Apesar disso, desde a reabertura do comércio, as vendas ficaram além do esperado. De acordo com ele, devido ao isolamento social e a necessidade de ficar em casa, as pessoas passaram a cuidar mais de onde moram. 

“Existe um estudo que diz que, durante época de pandemia, as pessoas ficam com a demanda reduzida, mas logo que o comércio abriu e as pessoas puderam voltar a circular, elas trataram de cuidar de suas casas. Os clientes voltaram a consumir de uma forma até maior do que se estivessem consumindo normalmente. As vendas aumentaram bastante. É isso que tem acontecido no setor da construção civil”, diz José Gonçalves. 

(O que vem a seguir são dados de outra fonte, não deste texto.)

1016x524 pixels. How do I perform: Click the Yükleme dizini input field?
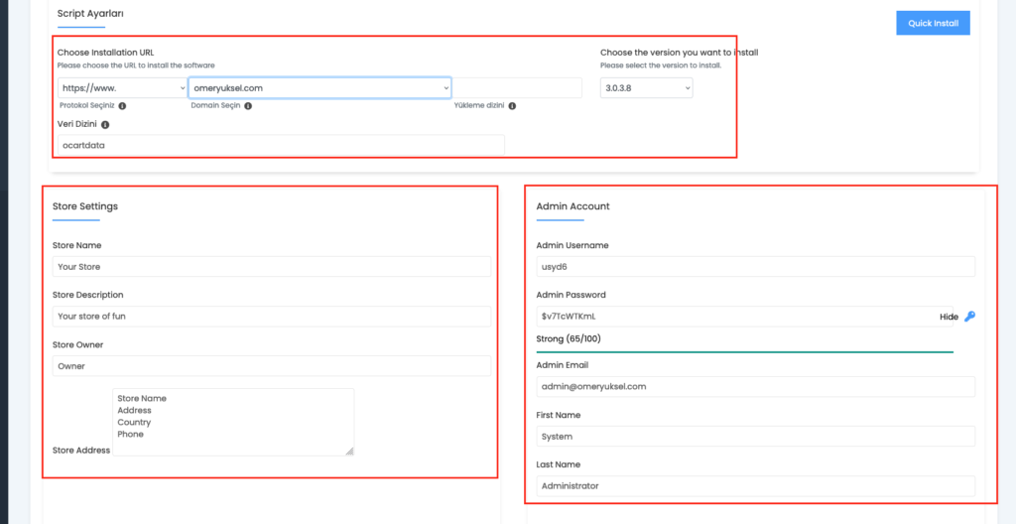tap(517, 88)
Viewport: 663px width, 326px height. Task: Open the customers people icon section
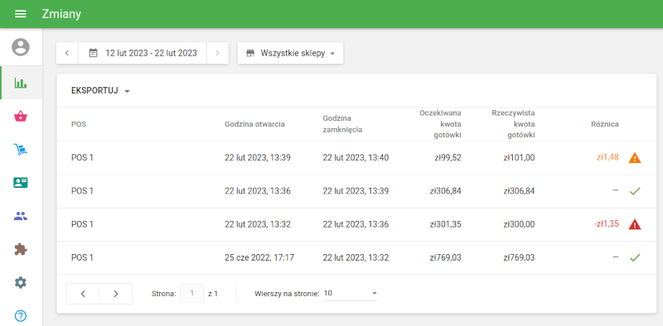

O diretor comercial do Centro Elétrico, José Gonçalves dos Santos

Setor de construção civil é exceção

O setor de construção civil – juntamente com supermercados e farmácias – é um dos poucos que tem se dado bem na pandemia: mesmo que as lojas de rua e de shopping centers estejam abrindo, a retomada do comércio esbarra na crise econômica e na falta de renda dos clientes. Em entrevista ao site da UOL, o diretor do Conselho dos Lojistas da Rua 25 de Março e Adjacências, Eduardo Ansarah, afirmou que as pessoas estão preocupadas com as contas a pagar e só estão comprando o necessário.  

Se por um lado, o isolamento social favorece a construção civil, prejudica outros setores. Para a dona da papelaria Shopping do Papel, Marcilene Carvalho, o medo de sair de casa está prejudicando suas vendas. 

“As vendas estão ruins, porque as pessoas têm receio de sair de casa”, diz ela. “Por isso, estamos nos reinventando, aceitando pedidos pelo Whatsapp e Instagram. Além disso, fazemos entregas drive thru”.

O superintendente da Federação do Comércio de Bens, Serviços e Turismo do Estados do Maranhão (Fecomércio – MA), Max de Medeiros

Queda na intenção de consumo

O Superintendente da Federação do Comércio de Bens, Serviços e Turismo do Estados do Maranhão (Fecomércio – MA), Max de Medeiros, afirma que o  nível de intenção de consumo das famílias de São Luís apresentou um recuo de -25,3% no mês de maio em comparação ao mesmo período do ano passado. 

“Na passagem mensal de abril para maio, a queda no otimismo dos consumidores ludovicenses foi de -12,7%. Com 74,9 pontos, em uma escala que vai de 0 a 200 pontos, a intenção de consumo na capital maranhense apresentou o menor resultado da série histórica do índice que começou em janeiro 2010”, diz Max de Medeiros. 

Com restrições na renda do consumidor, o nível de famílias de São Luís que possuem algum tipo de dívida alcançou a maior marca neste mês de junho desde o ano 2011, de acordo com a Pesquisa de Endividamento e Inadimplência do Consumidor (Peic), realizada mensalmente pela (Fecomércio-MA). 

Com o índice de endividamento alcançando 79,1% das famílias ludovicenses, a pesquisa destaca que a contratação de novas dívidas cresceu +8,06% em relação ao mês de maio e +37,8% em relação ao mesmo período do ano passado. Essa limitação do poder aquisitivo das pessoas é uma das principais dificuldades a serem enfrentadas pelo comércio nessa reabertura.

Segundo o Instituto Maranhense de Estudos Socioeconômicos e Cartográficos (IMESC), a  pandemia mundial do Covid-19 tem contribuído fortemente para a redução das vendas na maioria dos segmentos do comércio varejista. No Maranhão, em abril, as quedas foram de 5,1% no restrito e 16,3% no ampliado. Nesse mesmo mês, a Federação Nacional da Distribuição de Veículos Automotores (FENABRAVE) chegou a registrar 80% de queda nos setores de venda de veículos e motos, corroborando o forte impacto da pandemia sobre o segmento automotivo. 

Falências

De acordo com reportagem da UOL, o desemprego, o receio da perda da renda e o medo de contrair a covid-19 são os principais fatores que atrapalham a retomada do comércio e se isso não for mudado, pode causar falências no setor. Para Eduardo Ansarah, os próximos 15 dias serão decisivos e muitos lojistas vão fazer as contas para saber se poderão continuar operando ou não.